At this point, we have a functioning application that can survive restarts! We can show it off to our investors and hope they can catch our vision!

However, we saw earlier that rebuilding images for every change takes quite a bit of time. There’s got to be a better way to make changes, right? With bind mounts (which we hinted at earlier), there is a better way! Let’s take a look at that now!

Using Bind Mounts

In the previous chapter, we talked about and used a named volume to persist the data in our database. Named volumes are great if we simply want to store data, as we don’t have to worry about where the data is stored.

With bind mounts, we control the exact mountpoint on the host. We can use this to persist data, but is often used to provide additional data into containers. When working on an application, we can use a bind mount to mount our source code into the container to let it see code changes, respond, and let us see the changes right away.

For Node-based applications, nodemon is a great tool to watch for file changes and then restart the application. There are equivalent tools in most other languages and frameworks.

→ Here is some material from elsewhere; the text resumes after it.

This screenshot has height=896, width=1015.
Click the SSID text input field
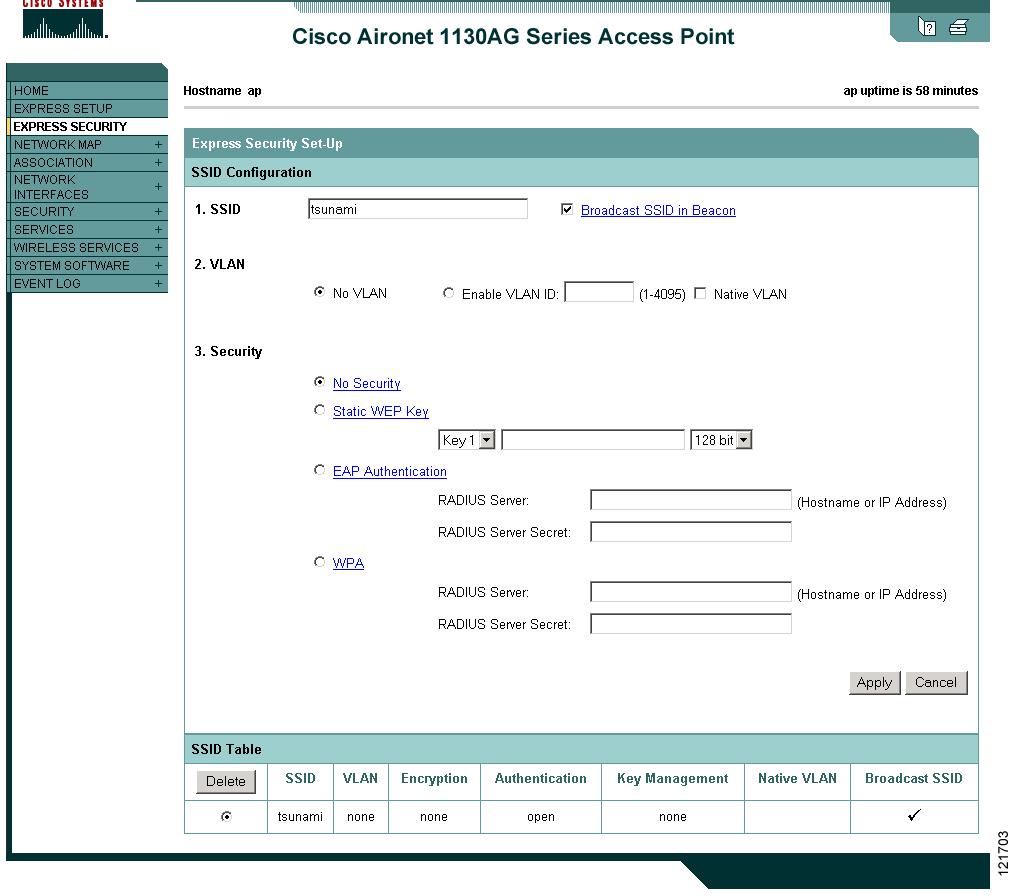click(x=418, y=208)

Quick Volume Type Comparisons

Bind mounts and named volumes are the two main types of volumes that come with the Docker engine. However, additional volume drivers are available to support other use cases (SFTP, Ceph, NetApp, S3, and more).

Named Volumes Bind Mounts
Host Location Docker chooses You control
Mount Example (using -v) my-volume:/usr/local/data /path/to/data:/usr/local/data
Populates new volume with container contents Yes No
Supports Volume Drivers Yes No

Starting a Dev-Mode Container

To run our container to support a development workflow, we will do the following:

  • Mount our source code into the container
  • Install all dependencies, including the “dev” dependencies
  • Start nodemon to watch for filesystem changes

So, let’s do it!

  1. Make sure you don’t have any previous getting-started containers running.

  2. Run the following command. We’ll explain what’s going on afterwards:

    docker run -dp 3000:3000 \
        -w /app -v "$(pwd):/app" \
        node:12-alpine \
        sh -c "yarn install && yarn run dev"
    

    If you are using PowerShell then use this command.

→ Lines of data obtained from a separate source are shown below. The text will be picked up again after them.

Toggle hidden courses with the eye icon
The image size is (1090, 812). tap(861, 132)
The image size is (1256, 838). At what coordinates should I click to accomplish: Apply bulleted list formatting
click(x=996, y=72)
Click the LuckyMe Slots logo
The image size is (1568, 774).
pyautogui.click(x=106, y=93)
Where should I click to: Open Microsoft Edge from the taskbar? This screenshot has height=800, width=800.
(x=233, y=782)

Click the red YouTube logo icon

    docker run -dp 3000:3000 `
        -w /app -v "$(pwd):/app" `
        node:12-alpine `
        sh -c "yarn install && yarn run dev"
    
    • -dp 3000:3000 - same as before. Run in detached (background) mode and create a port mapping
    • -w /app - sets the “working directory” or the current directory that the command will run from
    • -v "$(pwd):/app" - bind mount the current directory from the host in the container into the /app directory
    • node:12-alpine - the image to use. Note that this is the base image for our app from the Dockerfile
    • sh -c "yarn install && yarn run dev" - the command. We’re starting a shell using sh (alpine doesn’t have bash) and running yarn install to install all dependencies and then running yarn run dev. If we look in the package.json, we’ll see that the dev script is starting nodemon.
  3. You can watch the logs using docker logs -f <container-id>. You’ll know you’re ready to go when you see this…

    docker logs -f <container-id>
    $ nodemon src/index.js
    [nodemon] 1.19.2
    [nodemon] to restart at any time, enter `rs`
    [nodemon] watching dir(s): *.*
    [nodemon] starting `node src/index.js`
    Using sqlite database at /etc/todos/todo.db
    Listening on port 3000
    

    When you’re done watching the logs, exit out by hitting Ctrl+C.

  4. Now, let’s make a change to the app. In the src/static/js/app.js file, let’s change the “Add Item” button to simply say “Add”. This change will be on line 109.

    - {submitting ? 'Adding...' : 'Add Item'}
    + {submitting ? 'Adding...' : 'Add'}
    
  5. Simply refresh the page (or open it) and you should see the change reflected in the browser almost immediately. It might take a few seconds for the Node server to restart, so if you get an error, just try refreshing after a few seconds.

    updated-add-button

  6. Feel free to make any other changes you’d like to make. When you’re done, stop the container and build your new image using docker build -t getting-started ..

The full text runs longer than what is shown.